Extra funds sought for new staff to aid with investigations

WASHINGTON -- President Bush is seeking a 13 percent increase in the budget for the Securities and Exchange Commission, including $18.7 million for new staff to work on its huge caseload of corporate and mutual fund misconduct.

The $913 million request to Congress yesterday for the budget year starting Oct. 1 includes $20 million the SEC was unable to spend last year because it couldn't hire new accountants and attorneys fast enough.

Under landmark antifraud legislation enacted in 2002 amid the corporate scandals, Congress gave the SEC expanded powers and almost doubled the budget of the traditionally low-profile agency with 3,300 employees.

The 13 percent rise, while moderate, is notable at a time when the administration's $2.4 trillion budget proposes few major increases other than for defense and homeland security, and spending for many government programs is being held at current levels or cut.

"It's a budget that continues what we have started," SEC executive director James McConnell told reporters.

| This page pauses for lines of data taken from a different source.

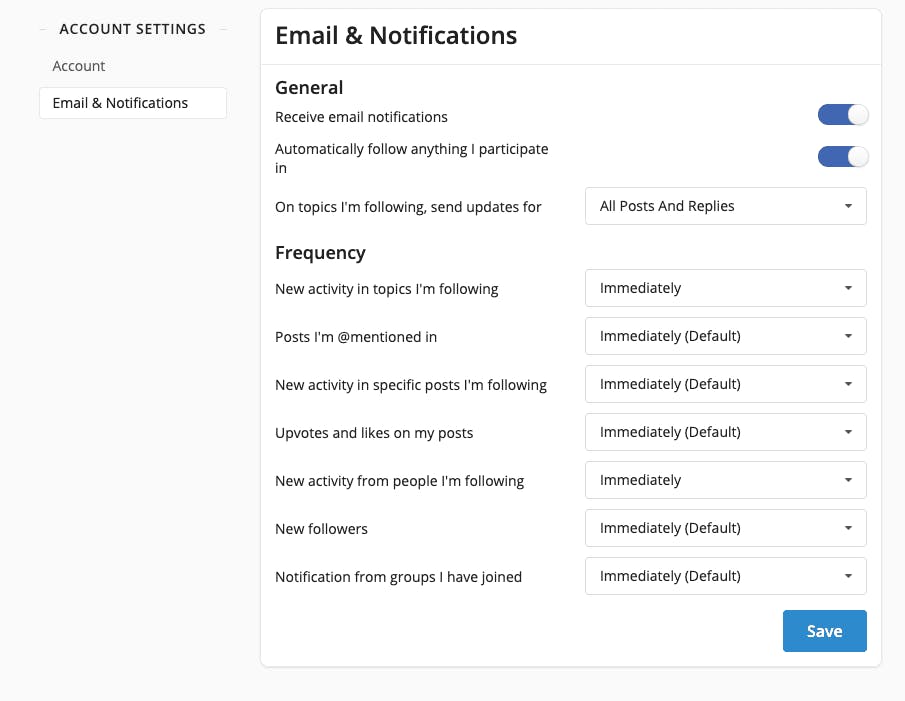The height and width of the screenshot is (701, 905).
Task: Open Posts I'm @mentioned in frequency dropdown
Action: click(726, 336)
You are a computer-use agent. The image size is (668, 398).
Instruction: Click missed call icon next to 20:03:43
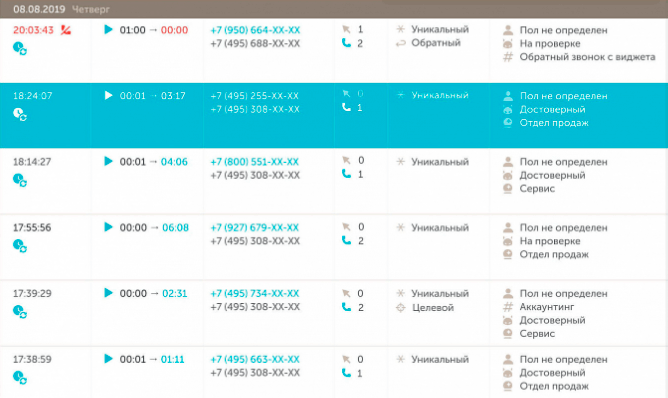[66, 30]
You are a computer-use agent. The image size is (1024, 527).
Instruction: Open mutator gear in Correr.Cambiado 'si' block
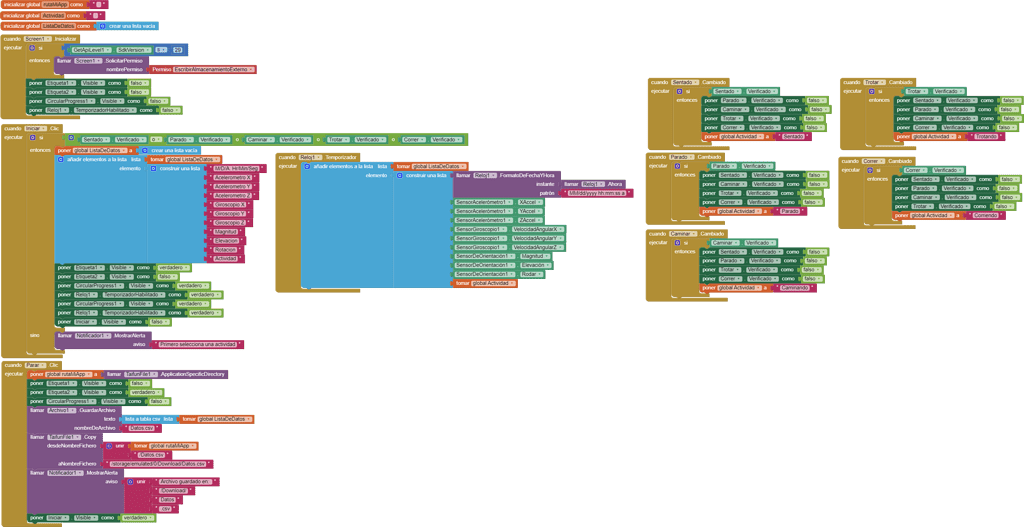871,169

It was the first budget drafted by SEC chairman William Donaldson, who assumed the post a year ago after Bush's first SEC chief, Harvey Pitt, resigned under pressure following a series of political missteps that embarrassed the White House.

Over the past year, the agency has used its civil enforcement powers to bring a number of cases related to the Enron, WorldCom, and other accounting scandals, conflicts of interest in Wall Street investment houses and, more recently, alleged trading and marketing abuses in mutual funds.

The budget documents noted that more than $1.5 billion in restitution and civil penalties is being returned to defrauded investors from agency enforcement actions.

The SEC has been straining under an unprecedented load of investigations and prosecutions.

It also took action against several big accounting firms, and after missing signs of trouble at companies like Enron that filed financial reports replete with Byzantine partnerships and ventures, it has stepped up routine reviews of annual reports and other filings.

The SEC derives its funding from fees that companies pay to register new stock, but the agency is subject to the congressional budget process in the same way as other federal departments.

Because of the delay in hiring new professionals, especially accountants who can often earn more in the private sector, the SEC closed out last fiscal year without spending $103 million -- 40 percent of its budget increase -- appropriated by Congress in January 2003.

The agency now has brought on 660-670 new professionals against last year's goal of 842, SEC officials said yesterday. The $18.7 million in the latest budget request is for additional positions: including 44 to work on mutual funds (a 6.4 percent increase), 30 on corporate and other antifraud efforts, and another 30 on regulating the nation's securities markets.

The budget request also includes nearly $32 million for the SEC to rent a new headquarters in a building under construction on Capitol Hill.